Business Planning Considerations: Capabilities of Sole Proprietors
If you’re the boss and entire staff of a one-person company, you may wonder what all this talk about capabilities has to do with your business planning or your success. The answer: Plenty. The same issues that confront big companies apply to your business — just on a smaller scale.
Here’s how a freelance computer-networking specialist adapted the descriptions of each capability to fit her situation:
Research and development: This capability involves staying current with new software and hardware technologies by completing online training and certification programs.
Operations: This capability involves billing, accounting, scheduling, and an answering service to field calls and help customers reach me in emergency situations.
Marketing: This capability includes business cards, stationery, and a website that’s competitive and current. It also includes my ability to network and to make calls and presentations to prospective clients.

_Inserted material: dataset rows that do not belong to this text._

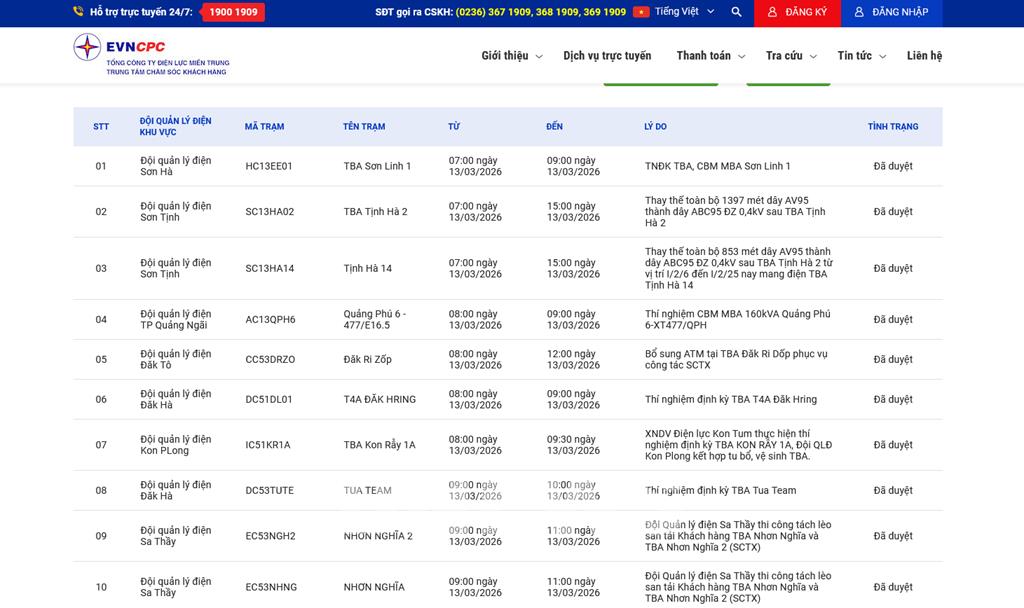
Task: Open Dịch vụ trực tuyến menu item
Action: click(606, 56)
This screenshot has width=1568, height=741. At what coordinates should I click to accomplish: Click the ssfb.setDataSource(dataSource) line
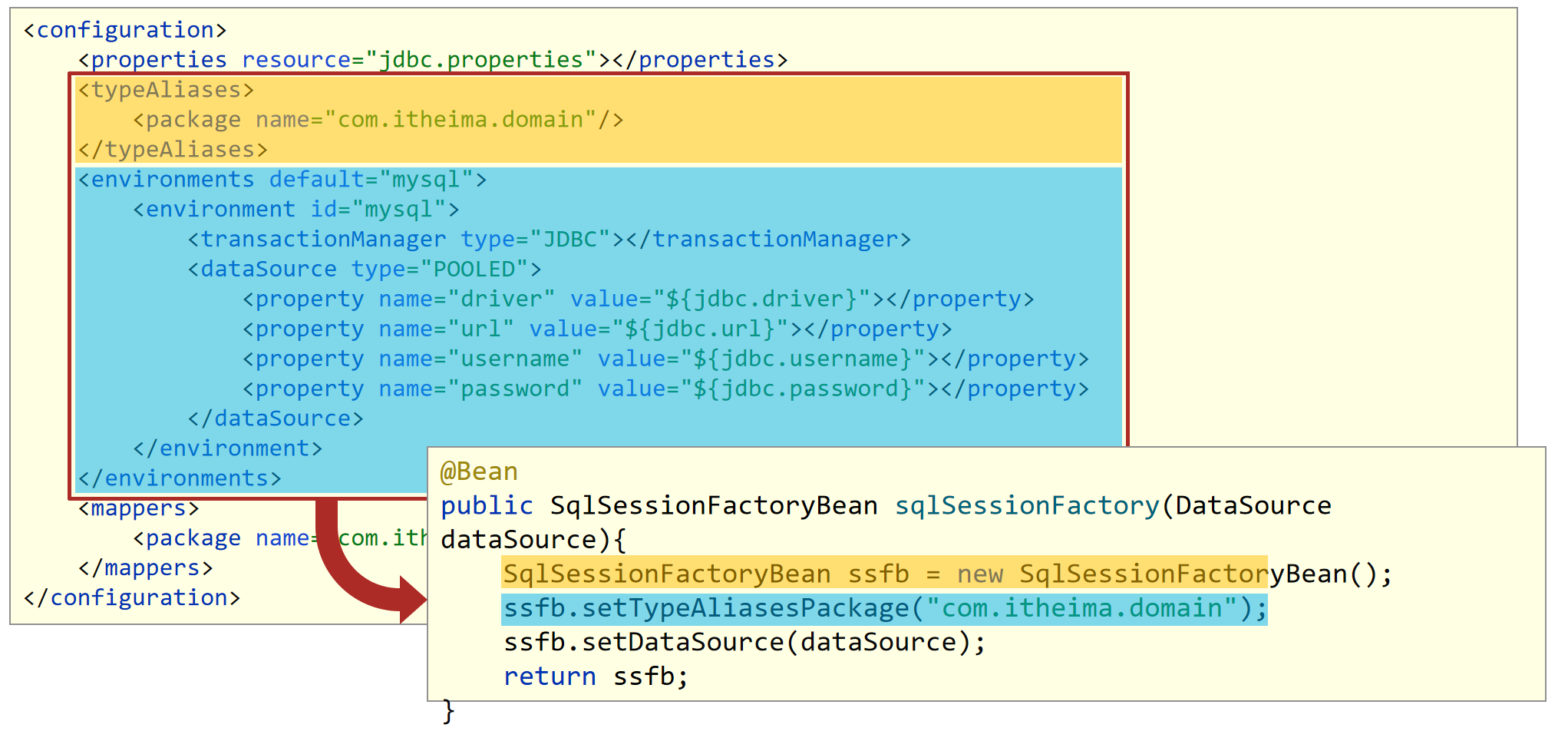[744, 642]
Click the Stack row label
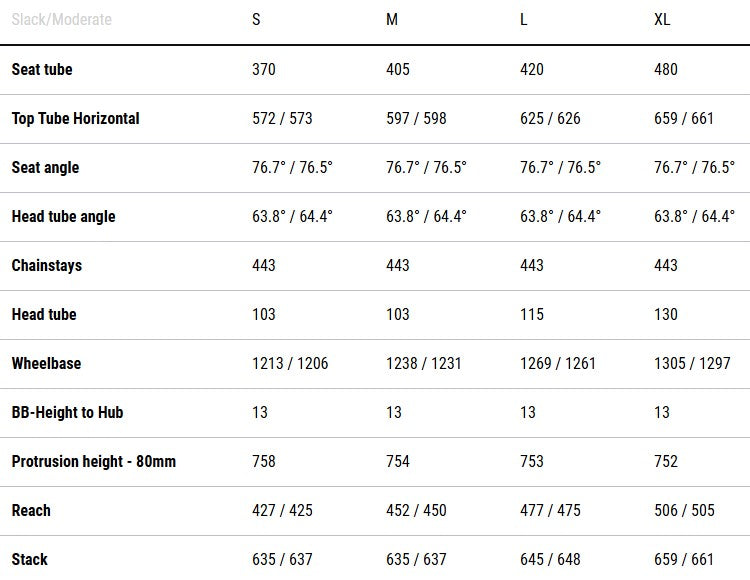Viewport: 750px width, 580px height. tap(30, 559)
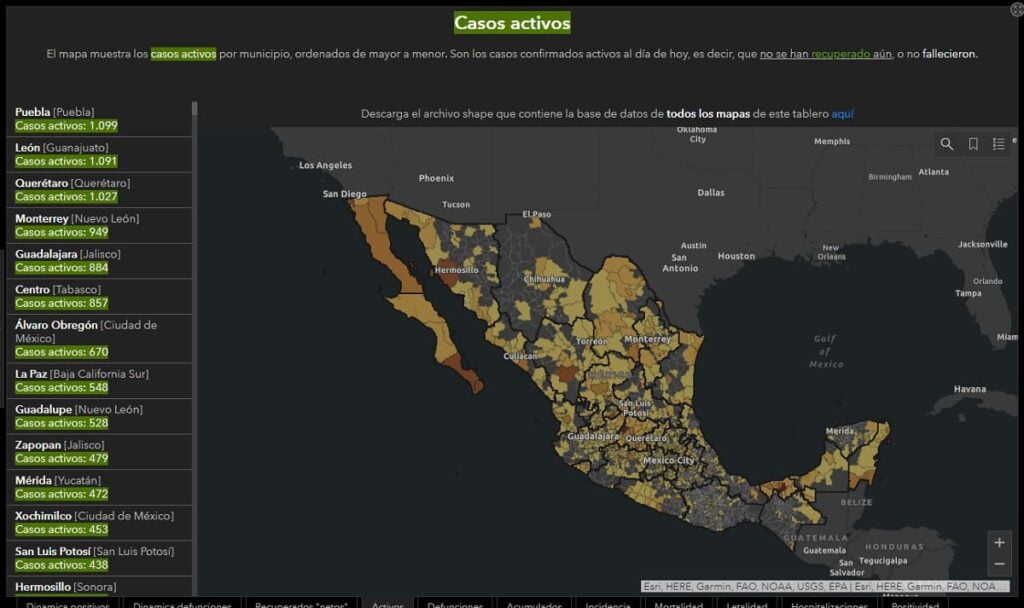The width and height of the screenshot is (1024, 608).
Task: Click the circular icon at the top right corner
Action: [x=1015, y=9]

Distribution and delivery: This capability includes getting to and from client meetings and having the right equipment and software in the right place at the right time.
Customer service: This capability involves establishing working relationships with clients who have information technology needs and creating loyalty through excellent service.
Management: This capability includes the ability to set and reach goals and objectives and to maintain a sense of direction and vision, as well as the ability to be one’s own boss.
Organization: This capability involves contracting for accounting, secretarial, and other support services.
Financial condition: This capability means having funds for computer hardware, software, testing equipment, cash to stay afloat until invoices are paid, a financial cushion, and a satisfactory salary and benefits.